* _What you need to do_:
Output only an exact transcription of the line containing "[tabpanel] (92, 303)" and all lines that follow it in the data below.

Stored data
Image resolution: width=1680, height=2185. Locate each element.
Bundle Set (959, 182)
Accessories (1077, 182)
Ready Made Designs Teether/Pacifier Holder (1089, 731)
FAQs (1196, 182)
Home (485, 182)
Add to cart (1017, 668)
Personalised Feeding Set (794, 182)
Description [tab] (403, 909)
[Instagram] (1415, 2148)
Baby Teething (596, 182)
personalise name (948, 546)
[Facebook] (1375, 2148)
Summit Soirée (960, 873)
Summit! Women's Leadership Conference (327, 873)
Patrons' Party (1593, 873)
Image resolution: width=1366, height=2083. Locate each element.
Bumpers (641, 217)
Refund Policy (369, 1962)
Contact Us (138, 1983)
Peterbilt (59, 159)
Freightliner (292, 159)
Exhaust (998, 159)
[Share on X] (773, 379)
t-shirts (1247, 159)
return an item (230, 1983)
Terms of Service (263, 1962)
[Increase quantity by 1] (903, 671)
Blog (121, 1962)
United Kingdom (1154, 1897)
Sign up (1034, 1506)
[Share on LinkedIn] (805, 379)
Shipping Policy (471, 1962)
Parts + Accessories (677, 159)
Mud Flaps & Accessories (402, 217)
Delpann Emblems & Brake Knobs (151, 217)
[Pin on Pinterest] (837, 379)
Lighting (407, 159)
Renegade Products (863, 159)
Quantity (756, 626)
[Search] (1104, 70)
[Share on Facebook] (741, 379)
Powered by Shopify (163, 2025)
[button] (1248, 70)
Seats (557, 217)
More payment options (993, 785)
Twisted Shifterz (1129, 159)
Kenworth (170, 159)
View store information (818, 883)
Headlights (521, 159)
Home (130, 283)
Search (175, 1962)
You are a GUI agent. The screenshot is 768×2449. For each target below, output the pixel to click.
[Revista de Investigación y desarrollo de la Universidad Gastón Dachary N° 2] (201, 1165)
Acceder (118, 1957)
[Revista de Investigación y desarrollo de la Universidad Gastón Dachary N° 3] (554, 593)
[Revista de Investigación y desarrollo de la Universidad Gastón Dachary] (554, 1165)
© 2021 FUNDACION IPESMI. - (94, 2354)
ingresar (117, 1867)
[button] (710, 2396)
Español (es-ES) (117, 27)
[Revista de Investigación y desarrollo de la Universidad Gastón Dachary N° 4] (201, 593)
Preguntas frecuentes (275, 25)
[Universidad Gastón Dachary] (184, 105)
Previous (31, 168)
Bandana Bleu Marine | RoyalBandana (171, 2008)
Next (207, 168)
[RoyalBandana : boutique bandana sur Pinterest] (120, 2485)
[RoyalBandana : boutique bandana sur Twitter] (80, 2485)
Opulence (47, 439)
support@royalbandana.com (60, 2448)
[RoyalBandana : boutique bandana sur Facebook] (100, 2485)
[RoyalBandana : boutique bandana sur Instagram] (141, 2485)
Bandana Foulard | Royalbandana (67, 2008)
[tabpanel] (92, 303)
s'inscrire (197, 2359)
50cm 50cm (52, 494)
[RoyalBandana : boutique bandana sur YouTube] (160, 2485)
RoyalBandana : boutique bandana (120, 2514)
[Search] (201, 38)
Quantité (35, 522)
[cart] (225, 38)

* _Task output_:
[tabpanel] (92, 303)
s'inscrire (197, 2359)
50cm 50cm (52, 494)
[RoyalBandana : boutique bandana sur YouTube] (160, 2485)
RoyalBandana : boutique bandana (120, 2514)
[Search] (201, 38)
Quantité (35, 522)
[cart] (225, 38)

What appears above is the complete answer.